● Ejercicio 1:
Según el texto sobre Martinica, ¿qué figura histórica nació en esa tierra antillana?
● Ejercicio 2:
Cita de forma literal el pasaje del texto sobre Martinica desde "Arantza Prádanos - 29/07/2016" hasta "por cuánto tiempo.".

● Fragmento del texto:
%%

21/11/2024
Viajes

Seis destinos del Caribe. (II) Martinica: a los pies del volcán

Territorio francés y de la UE, la isla ofrece el contrapunto sereno al bullicio caribeño

Arantza Prádanos - 29/07/2016 - Número 44
  • A
  • a
Seis destinos del Caribe. (II) Martinica: a los pies del volcán
Bahía de St-Pierre dominada por el volcán Pelée. Arantza prádanos

Dos fuerzas poderosas ordenan la vida de los martiniqueses, ambas omnipresentes. Una, la República Francesa, a la que pertenece este pedazo del Caribe insular. La otra solo se pertenece a sí misma. En esta tierra antillana que vio nacer a Josefina Bonaparte, la auténtica emperatriz, la que no responde ante nadie es la montagne Pelée. Su presencia totémica domina todo el entorno físico de la isla, su cólera sepultó una ciudad entera. Ahora duerme, pero nadie sabe por cuánto tiempo.

%%

Registros de un conjunto de datos de señalamiento:
%%

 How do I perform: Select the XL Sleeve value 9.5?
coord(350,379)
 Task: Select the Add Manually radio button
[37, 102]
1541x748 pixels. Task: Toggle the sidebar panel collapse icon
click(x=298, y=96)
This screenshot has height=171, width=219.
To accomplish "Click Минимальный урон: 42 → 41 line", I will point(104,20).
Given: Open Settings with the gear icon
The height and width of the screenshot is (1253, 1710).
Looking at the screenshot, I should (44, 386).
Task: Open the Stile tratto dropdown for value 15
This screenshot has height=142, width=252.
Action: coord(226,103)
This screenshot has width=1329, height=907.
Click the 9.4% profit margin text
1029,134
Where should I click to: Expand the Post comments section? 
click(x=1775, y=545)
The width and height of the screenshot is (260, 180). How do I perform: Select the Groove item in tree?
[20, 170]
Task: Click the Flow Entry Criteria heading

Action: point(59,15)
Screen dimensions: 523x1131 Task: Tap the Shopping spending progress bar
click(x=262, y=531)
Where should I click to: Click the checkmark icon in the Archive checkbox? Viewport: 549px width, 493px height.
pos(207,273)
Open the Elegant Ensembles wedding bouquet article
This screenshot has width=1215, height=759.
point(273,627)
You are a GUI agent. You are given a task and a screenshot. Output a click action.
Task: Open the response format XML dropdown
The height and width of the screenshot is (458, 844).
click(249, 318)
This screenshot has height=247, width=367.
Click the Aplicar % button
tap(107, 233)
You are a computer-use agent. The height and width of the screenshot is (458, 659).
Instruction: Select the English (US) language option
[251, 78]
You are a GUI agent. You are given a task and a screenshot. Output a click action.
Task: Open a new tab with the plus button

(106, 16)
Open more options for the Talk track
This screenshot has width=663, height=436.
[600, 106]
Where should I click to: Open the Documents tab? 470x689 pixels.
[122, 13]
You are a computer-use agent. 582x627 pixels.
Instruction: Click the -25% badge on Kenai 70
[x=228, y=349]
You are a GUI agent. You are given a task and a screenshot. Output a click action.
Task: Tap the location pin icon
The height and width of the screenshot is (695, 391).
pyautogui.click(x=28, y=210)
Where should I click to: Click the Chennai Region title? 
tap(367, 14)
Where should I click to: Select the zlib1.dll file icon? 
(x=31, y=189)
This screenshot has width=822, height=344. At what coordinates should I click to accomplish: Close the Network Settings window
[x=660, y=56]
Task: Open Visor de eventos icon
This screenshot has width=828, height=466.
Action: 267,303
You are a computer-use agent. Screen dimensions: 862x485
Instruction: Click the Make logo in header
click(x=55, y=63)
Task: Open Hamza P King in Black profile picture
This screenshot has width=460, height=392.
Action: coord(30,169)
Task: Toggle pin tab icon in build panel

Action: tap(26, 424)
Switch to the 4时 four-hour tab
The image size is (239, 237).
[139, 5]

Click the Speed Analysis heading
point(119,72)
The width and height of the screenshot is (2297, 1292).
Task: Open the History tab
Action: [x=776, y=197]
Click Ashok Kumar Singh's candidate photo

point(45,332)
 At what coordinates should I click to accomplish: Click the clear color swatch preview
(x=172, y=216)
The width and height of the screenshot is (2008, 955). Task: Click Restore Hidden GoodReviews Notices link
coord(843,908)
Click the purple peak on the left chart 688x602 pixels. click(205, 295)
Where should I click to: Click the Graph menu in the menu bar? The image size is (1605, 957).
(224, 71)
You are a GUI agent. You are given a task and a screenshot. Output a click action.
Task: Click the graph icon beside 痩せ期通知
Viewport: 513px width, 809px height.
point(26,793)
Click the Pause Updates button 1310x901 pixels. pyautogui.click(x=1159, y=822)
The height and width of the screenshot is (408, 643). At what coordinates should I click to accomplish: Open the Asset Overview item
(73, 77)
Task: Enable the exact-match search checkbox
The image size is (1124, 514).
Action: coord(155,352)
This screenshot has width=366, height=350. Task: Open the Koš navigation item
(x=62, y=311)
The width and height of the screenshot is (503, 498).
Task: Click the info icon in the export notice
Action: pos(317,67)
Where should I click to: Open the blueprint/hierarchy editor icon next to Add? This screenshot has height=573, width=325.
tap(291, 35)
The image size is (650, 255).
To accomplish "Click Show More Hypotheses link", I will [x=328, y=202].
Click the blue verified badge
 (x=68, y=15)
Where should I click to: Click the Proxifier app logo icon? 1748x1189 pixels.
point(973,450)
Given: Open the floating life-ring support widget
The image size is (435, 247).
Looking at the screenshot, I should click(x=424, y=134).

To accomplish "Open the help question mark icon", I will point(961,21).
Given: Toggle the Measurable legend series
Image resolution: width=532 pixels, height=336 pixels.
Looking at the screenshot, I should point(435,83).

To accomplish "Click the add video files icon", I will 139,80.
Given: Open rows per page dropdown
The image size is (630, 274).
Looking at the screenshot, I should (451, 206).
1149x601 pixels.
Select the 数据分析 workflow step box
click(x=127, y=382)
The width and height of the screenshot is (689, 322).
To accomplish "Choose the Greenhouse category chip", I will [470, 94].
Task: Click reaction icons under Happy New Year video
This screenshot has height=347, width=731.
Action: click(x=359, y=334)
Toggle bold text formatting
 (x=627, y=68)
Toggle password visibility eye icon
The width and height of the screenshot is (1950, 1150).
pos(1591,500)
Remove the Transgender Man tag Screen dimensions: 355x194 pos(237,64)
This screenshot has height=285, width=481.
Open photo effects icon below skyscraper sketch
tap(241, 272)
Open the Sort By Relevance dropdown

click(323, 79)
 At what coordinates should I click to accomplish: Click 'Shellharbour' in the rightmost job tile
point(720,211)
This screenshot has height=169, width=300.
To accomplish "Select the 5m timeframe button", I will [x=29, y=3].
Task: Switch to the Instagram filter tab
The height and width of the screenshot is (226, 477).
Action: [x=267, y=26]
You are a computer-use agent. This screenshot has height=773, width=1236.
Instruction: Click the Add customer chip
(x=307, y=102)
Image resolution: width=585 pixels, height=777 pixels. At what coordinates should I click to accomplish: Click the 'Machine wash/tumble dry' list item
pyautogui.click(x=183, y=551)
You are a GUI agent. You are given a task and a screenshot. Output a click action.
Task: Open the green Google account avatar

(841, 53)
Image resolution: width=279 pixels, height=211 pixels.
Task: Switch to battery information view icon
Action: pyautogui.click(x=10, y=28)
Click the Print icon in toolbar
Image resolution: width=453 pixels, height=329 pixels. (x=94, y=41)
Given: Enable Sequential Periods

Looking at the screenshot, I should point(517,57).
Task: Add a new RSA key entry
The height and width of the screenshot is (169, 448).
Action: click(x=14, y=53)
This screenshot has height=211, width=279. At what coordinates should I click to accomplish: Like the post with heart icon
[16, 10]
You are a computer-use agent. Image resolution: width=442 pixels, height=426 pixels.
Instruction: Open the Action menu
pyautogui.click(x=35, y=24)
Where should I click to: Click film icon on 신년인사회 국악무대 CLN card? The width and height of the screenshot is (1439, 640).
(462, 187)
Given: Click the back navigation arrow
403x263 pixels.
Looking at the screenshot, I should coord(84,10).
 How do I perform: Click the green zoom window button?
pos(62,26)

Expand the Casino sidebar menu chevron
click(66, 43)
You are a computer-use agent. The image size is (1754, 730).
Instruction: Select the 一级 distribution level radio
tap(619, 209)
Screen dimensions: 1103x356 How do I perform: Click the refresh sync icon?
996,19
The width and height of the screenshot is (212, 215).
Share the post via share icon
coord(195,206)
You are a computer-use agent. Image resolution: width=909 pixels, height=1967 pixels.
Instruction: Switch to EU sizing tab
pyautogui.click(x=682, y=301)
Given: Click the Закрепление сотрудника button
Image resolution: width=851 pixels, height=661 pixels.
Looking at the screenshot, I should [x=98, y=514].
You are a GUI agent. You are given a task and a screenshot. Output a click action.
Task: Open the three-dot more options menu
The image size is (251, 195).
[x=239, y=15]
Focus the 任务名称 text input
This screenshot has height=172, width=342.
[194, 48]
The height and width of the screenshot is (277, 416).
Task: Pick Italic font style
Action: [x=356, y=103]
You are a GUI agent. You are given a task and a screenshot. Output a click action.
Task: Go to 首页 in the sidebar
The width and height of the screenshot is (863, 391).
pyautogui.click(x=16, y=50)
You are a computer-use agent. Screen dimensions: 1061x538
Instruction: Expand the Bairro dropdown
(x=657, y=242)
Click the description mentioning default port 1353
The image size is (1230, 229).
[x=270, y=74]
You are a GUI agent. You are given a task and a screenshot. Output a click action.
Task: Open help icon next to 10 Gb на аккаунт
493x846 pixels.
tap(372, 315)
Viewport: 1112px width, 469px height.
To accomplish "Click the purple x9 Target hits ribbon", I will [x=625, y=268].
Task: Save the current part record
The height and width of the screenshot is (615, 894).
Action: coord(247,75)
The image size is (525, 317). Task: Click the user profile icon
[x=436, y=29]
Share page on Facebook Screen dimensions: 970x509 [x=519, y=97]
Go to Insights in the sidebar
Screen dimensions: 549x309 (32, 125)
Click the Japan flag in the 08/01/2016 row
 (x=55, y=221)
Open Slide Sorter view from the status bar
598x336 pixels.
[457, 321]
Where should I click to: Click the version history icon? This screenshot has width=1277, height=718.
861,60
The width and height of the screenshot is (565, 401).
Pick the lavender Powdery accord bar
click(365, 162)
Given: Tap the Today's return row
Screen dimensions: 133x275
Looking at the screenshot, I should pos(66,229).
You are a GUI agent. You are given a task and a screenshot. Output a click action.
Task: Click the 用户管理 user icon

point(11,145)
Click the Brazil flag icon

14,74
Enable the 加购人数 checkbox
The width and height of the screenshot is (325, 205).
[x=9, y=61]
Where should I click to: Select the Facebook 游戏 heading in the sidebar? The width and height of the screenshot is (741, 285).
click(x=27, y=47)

%%

● Respuesta completa 1:
Josefina Bonaparte.

● Respuesta completa 2:
Arantza Prádanos - 29/07/2016 - Número 44
  • A
  • a
Seis destinos del Caribe. (II) Martinica: a los pies del volcán
Bahía de St-Pierre dominada por el volcán Pelée. Arantza prádanos

Dos fuerzas poderosas ordenan la vida de los martiniqueses, ambas omnipresentes. Una, la República Francesa, a la que pertenece este pedazo del Caribe insular. La otra solo se pertenece a sí misma. En esta tierra antillana que vio nacer a Josefina Bonaparte, la auténtica emperatriz, la que no responde ante nadie es la montagne Pelée. Su presencia totémica domina todo el entorno físico de la isla, su cólera sepultó una ciudad entera. Ahora duerme, pero nadie sabe por cuánto tiempo.